Dibahas
juga dalam, bedah novel Hiding My Heart bersama Fahrul Khakim. 21 Agustus 2015,
di Kafe Pustaka UM.
Dapat
juga dibaca di https://www.goodreads.com/review/show/1355443886
Sumber: Goodreads |
Mohon Maaf
Dalam
pembahasan ini, saya bakal menggunakan subjek ‘saya’ berkali-kali. Mohon maaf
saya hatur sebanyak-banyaknya. Penggunaan subjek saya’ bukan mengartikan bahwa
saya membahas sebuah karya secara subjektif. Pun pembahasan yang tanpa
menggunakan subjek ‘saya’, belum tentu juga bakal objektif ketika membahas
sebuah karya. Dan lagi, saya di sini memposisikan diri sebagai penikmat karya
bukan pemateri apalagi pembedah.
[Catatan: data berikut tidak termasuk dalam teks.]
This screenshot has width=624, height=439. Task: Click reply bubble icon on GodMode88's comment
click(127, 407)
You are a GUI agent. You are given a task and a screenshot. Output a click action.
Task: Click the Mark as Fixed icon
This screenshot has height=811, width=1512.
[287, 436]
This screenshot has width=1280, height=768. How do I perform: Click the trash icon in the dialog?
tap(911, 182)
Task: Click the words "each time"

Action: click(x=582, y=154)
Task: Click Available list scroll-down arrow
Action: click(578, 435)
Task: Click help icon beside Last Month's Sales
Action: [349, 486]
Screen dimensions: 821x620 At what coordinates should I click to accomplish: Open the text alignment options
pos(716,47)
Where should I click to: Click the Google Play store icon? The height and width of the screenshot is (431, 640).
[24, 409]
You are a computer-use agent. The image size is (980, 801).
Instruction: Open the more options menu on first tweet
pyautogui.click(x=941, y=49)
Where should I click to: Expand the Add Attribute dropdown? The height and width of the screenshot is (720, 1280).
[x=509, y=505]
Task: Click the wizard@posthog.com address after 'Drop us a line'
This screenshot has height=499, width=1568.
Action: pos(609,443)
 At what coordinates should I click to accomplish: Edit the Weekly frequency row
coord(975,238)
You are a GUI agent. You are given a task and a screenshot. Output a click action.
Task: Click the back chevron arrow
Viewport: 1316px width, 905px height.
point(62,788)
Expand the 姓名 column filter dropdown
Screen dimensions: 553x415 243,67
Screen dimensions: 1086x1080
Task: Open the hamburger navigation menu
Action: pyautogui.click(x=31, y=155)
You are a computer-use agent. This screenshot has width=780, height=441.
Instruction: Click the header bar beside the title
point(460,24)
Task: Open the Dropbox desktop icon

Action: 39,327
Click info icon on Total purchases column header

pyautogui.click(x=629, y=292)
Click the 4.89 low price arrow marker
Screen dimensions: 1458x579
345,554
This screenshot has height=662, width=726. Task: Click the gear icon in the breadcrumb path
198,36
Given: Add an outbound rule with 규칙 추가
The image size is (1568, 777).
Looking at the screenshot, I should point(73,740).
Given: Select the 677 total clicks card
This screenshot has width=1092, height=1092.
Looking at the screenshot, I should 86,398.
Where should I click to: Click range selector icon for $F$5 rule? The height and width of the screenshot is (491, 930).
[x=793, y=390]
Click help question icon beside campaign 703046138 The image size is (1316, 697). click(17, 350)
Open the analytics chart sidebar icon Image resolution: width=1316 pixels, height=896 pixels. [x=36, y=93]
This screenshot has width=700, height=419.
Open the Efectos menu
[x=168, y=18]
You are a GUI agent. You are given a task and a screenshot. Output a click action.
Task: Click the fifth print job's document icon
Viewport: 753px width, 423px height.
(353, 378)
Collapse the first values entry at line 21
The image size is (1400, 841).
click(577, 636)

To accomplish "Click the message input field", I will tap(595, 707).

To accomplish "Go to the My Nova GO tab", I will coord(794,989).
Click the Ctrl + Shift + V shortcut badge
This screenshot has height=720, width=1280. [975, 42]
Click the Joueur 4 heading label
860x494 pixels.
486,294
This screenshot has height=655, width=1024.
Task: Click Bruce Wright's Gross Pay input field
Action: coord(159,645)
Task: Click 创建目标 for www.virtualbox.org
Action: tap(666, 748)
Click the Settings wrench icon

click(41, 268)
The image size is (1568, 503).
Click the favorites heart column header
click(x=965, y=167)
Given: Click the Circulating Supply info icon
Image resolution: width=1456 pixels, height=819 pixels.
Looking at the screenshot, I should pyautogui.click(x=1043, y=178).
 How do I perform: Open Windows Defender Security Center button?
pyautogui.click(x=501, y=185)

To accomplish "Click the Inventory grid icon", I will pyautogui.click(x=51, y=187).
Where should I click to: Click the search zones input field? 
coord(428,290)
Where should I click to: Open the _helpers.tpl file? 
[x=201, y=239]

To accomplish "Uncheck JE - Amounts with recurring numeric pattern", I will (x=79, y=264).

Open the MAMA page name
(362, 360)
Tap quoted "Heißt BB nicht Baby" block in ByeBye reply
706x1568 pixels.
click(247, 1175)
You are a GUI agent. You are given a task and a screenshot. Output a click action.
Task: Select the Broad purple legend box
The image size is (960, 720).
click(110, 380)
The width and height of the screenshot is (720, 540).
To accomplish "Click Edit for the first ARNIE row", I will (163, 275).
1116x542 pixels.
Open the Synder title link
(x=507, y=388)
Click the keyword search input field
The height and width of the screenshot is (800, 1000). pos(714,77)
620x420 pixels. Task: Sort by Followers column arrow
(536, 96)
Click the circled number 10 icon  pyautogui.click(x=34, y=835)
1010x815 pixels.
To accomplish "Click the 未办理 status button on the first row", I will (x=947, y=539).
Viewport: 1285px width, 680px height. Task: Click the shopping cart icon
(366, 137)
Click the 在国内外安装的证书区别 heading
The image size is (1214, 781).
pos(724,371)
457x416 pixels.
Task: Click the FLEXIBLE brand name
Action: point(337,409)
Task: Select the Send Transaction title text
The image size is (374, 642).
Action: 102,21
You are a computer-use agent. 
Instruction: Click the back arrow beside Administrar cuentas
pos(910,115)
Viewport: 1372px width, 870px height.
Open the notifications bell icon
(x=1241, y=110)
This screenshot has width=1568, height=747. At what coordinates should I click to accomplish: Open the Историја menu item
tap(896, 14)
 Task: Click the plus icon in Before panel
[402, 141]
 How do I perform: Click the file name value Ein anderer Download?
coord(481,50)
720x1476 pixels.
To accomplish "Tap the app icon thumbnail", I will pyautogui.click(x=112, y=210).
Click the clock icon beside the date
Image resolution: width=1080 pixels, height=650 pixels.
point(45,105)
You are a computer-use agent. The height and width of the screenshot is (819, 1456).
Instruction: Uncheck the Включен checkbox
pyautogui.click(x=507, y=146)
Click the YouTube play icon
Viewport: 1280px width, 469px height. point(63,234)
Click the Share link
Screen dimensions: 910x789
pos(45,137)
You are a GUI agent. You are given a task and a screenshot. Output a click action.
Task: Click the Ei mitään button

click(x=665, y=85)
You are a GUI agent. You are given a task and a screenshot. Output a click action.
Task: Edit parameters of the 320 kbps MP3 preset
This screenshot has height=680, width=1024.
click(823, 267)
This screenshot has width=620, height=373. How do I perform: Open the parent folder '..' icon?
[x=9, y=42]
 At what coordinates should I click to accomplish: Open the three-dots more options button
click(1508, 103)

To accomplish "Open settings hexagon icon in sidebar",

Ngunu
loh… wis yo… tiada ganjelan antara kita… *kibas bulu kelinci*
Aroma FLP yang Semerbak?
Ouch!
Saya terkejut juga sih, waktu baca Hiding
My Heart dimulai pada lembar ke 31. Kali pertama dalam hidup, saya melihat
buku jenis ini memergunakan kata ‘alhamdulillah’ dalam percakapan tokohnya
sehingga menunjukkan satu agama tertentu. Dilanjutkan pada halaman-halaman
berikutnya di mana ‘assalamualaikum’ dipergunakan sebagai pengganti salam dalam
pertemuan antar tokoh.
Beberapa
contoh;
“Alhamdulillah,
Tante sehat… dst.
“Assalamu’alaikum,”
Galih mengucap salam.
Sensasi
penggunaan ‘alhamdulillah’ dan lainnya dalam novel ini, berasa anu juga ketika
mesti berpadu dengan celetukan-celetukan keminggris seperti; anyway, take care dkk.
Apakah
penggunaan ‘alhamdulillah’ dkk merupakan bawaan penulis yang merupakan anggota
FLP? Bisa jadi sih… mengingat bahwa FLP memang menekankan isi tulisan yang
memiliki nilai moral khususnya berbau islam. Terlepas iya ataupun tidak, hal ini
merupakan usaha yang ketche sekali
dengan memadukan celetukan keminggris
ala novel sejenis dan penggunaan ‘assalamu’alaikum’. Ini bukan menyoal agama
tertentu, tapi juga nilai kesopanan dan wujud syukur sehari-hari pada Tuhan
lewat jalan mengucap kata atau istilah yang juga berarti doa pada Tuhan seperti
‘assalamu’alaikum’. Pembaca tidak bakal merasa ‘diajari’ atau ‘digurui’ perkara
nilai moral oleh penulis dengan caranya ini. Sitik-sitik sing penting kelakon, kan?
Ngalam Bau London
‘Setetes
Embun dari London’ jadi caption yang menyertai judul novel ini. Begitu bukunya
dibuka… Dor! Gambar Big Band disertakan dalam tiap pergantian bab. Padahal…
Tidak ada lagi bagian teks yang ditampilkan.